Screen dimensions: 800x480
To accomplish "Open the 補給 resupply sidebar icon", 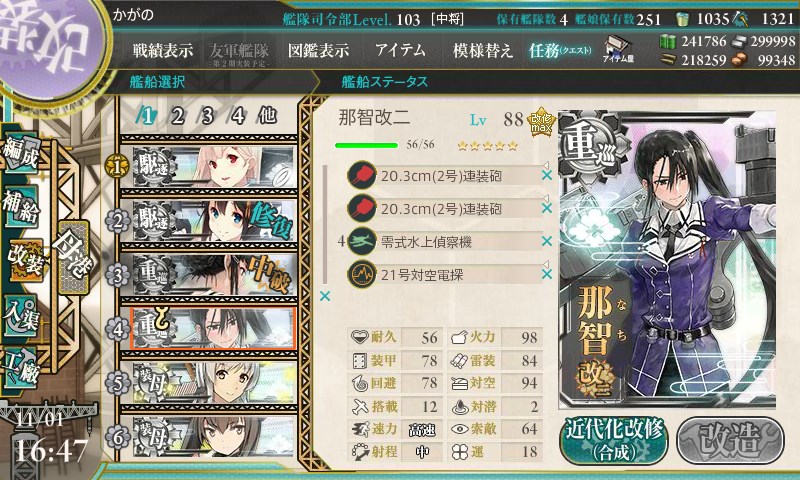I will pos(21,207).
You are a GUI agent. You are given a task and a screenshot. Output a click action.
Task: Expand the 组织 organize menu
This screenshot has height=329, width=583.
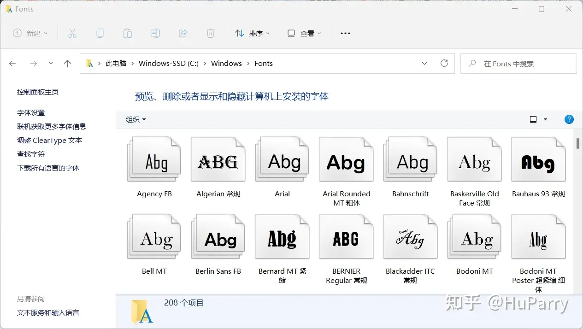pos(135,119)
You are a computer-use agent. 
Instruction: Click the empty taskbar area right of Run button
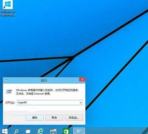pos(116,131)

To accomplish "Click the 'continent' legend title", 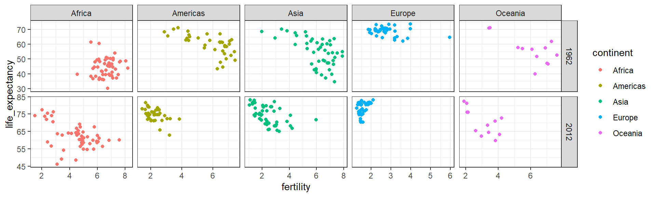I will [x=612, y=53].
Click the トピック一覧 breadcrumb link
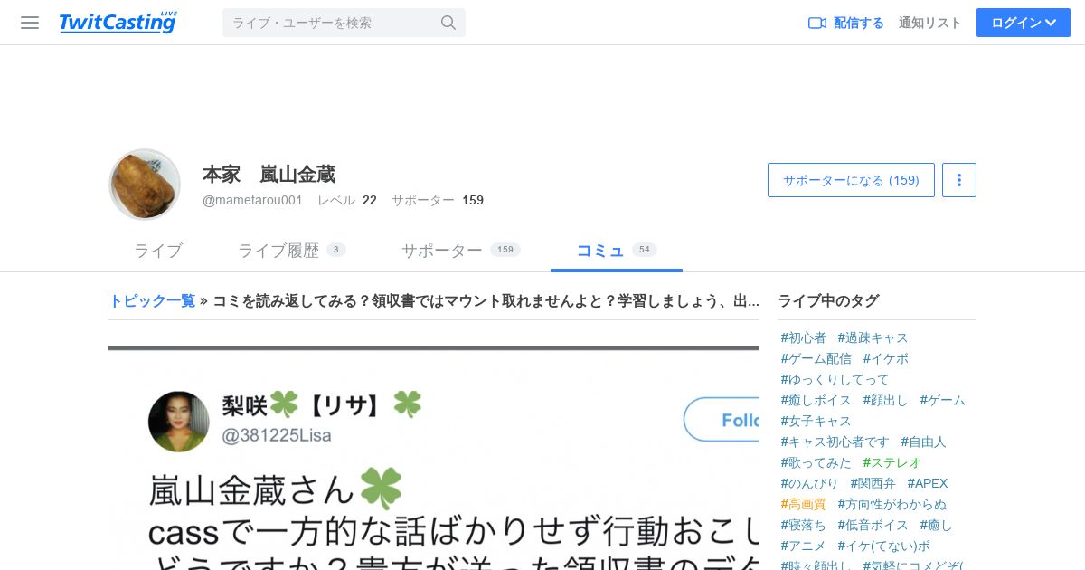 [x=152, y=300]
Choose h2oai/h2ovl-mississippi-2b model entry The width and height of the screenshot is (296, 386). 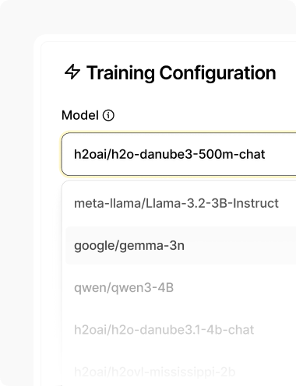(181, 372)
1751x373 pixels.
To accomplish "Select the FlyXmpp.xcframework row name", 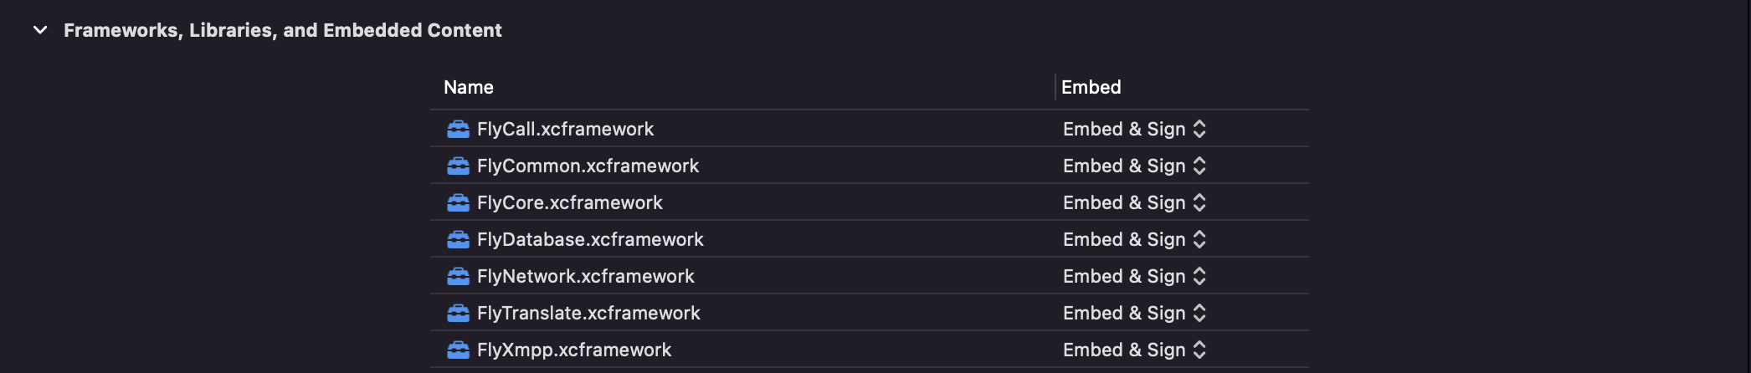I will (574, 350).
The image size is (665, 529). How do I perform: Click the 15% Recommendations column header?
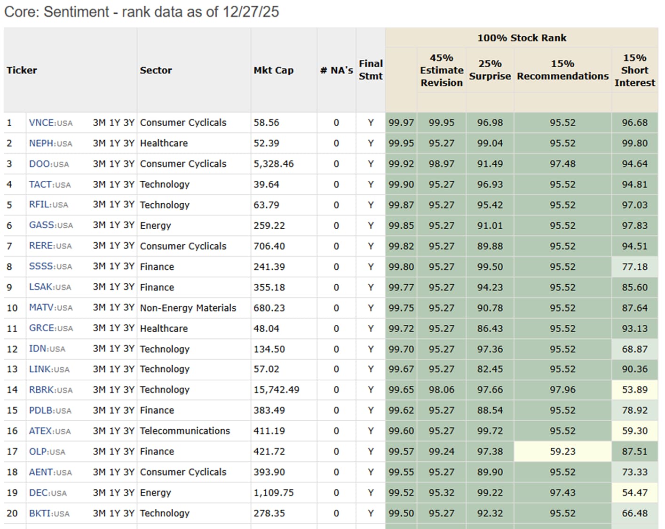(562, 70)
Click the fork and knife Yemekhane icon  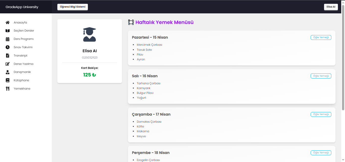[8, 89]
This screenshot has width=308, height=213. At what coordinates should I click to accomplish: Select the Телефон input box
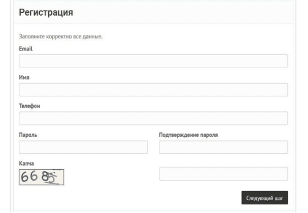coord(154,118)
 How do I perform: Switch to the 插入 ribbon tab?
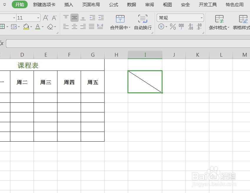tap(68, 4)
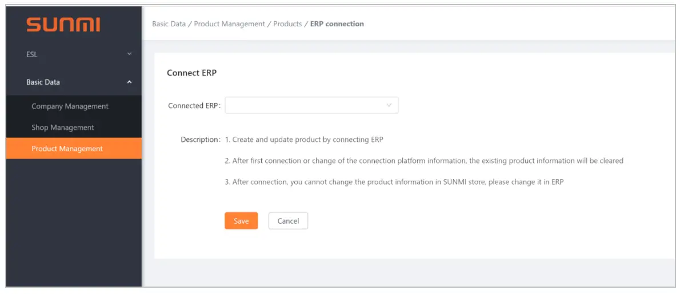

________________________

[AIM OF THE EXERCISE]: The word "agent" appears in how many lines of the records? Give the number only.

[RESPONSE TO THE TASK]: 2